START Entries supplied
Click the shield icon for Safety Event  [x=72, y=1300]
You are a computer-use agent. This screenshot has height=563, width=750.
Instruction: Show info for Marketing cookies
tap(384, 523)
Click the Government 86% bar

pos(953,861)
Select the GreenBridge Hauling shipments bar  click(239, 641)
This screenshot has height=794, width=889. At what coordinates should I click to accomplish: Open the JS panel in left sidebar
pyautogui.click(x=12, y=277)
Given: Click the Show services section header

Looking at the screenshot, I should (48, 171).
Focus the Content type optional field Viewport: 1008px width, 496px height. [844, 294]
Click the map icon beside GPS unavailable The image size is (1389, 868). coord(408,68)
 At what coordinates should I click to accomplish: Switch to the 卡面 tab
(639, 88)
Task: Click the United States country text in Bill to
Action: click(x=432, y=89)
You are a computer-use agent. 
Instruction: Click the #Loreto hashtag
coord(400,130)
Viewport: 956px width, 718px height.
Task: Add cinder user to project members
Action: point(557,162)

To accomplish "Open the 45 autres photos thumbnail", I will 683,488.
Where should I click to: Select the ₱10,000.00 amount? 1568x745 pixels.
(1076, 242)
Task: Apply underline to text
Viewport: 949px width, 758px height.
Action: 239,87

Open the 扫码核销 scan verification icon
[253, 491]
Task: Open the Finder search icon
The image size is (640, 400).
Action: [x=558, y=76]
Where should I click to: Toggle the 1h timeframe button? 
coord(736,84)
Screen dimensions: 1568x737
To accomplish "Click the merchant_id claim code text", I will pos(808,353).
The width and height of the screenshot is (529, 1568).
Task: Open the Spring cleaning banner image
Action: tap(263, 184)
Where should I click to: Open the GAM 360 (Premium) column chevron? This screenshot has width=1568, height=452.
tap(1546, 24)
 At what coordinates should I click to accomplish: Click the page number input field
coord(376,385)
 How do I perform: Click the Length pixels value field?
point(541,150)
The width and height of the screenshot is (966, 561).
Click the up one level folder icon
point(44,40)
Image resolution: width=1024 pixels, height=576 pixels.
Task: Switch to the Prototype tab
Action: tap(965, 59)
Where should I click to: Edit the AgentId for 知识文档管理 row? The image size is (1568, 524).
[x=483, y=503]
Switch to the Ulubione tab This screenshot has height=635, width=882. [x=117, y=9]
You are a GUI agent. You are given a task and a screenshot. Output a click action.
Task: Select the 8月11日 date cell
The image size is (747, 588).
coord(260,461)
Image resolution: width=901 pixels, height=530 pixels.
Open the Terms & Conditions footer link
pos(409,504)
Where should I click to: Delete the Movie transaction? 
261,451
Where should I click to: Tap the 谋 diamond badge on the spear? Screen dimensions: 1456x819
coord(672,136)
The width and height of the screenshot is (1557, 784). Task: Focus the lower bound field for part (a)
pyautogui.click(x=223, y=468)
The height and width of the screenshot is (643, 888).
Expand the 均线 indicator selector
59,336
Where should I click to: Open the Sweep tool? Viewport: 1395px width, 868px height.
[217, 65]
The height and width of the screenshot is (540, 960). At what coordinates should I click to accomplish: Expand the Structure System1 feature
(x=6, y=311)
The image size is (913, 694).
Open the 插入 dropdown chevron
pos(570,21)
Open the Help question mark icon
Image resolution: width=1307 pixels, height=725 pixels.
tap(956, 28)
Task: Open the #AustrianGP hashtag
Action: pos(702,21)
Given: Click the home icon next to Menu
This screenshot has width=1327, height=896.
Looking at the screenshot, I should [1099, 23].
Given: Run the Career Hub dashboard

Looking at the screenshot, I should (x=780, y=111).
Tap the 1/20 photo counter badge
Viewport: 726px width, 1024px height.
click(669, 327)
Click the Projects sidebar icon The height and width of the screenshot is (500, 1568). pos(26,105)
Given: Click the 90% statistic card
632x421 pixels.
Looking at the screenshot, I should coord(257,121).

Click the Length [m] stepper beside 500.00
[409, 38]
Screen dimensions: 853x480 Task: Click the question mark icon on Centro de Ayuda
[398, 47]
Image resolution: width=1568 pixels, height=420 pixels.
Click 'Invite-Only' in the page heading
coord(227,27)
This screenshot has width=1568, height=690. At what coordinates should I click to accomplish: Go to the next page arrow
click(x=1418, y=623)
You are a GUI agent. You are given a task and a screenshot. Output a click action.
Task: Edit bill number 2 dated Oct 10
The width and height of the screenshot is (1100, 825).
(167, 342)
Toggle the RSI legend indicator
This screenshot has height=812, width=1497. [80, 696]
END Entries supplied
Prompt
Transcribe nothing except the lines from the one with "Screen dimensions: 853x480" through the end of the data above, each exactly as it appears.

Answer section
Screen dimensions: 853x480 Task: Click the question mark icon on Centro de Ayuda
[398, 47]
Image resolution: width=1568 pixels, height=420 pixels.
Click 'Invite-Only' in the page heading
coord(227,27)
This screenshot has width=1568, height=690. At what coordinates should I click to accomplish: Go to the next page arrow
click(x=1418, y=623)
You are a GUI agent. You are given a task and a screenshot. Output a click action.
Task: Edit bill number 2 dated Oct 10
The width and height of the screenshot is (1100, 825).
(167, 342)
Toggle the RSI legend indicator
This screenshot has height=812, width=1497. [80, 696]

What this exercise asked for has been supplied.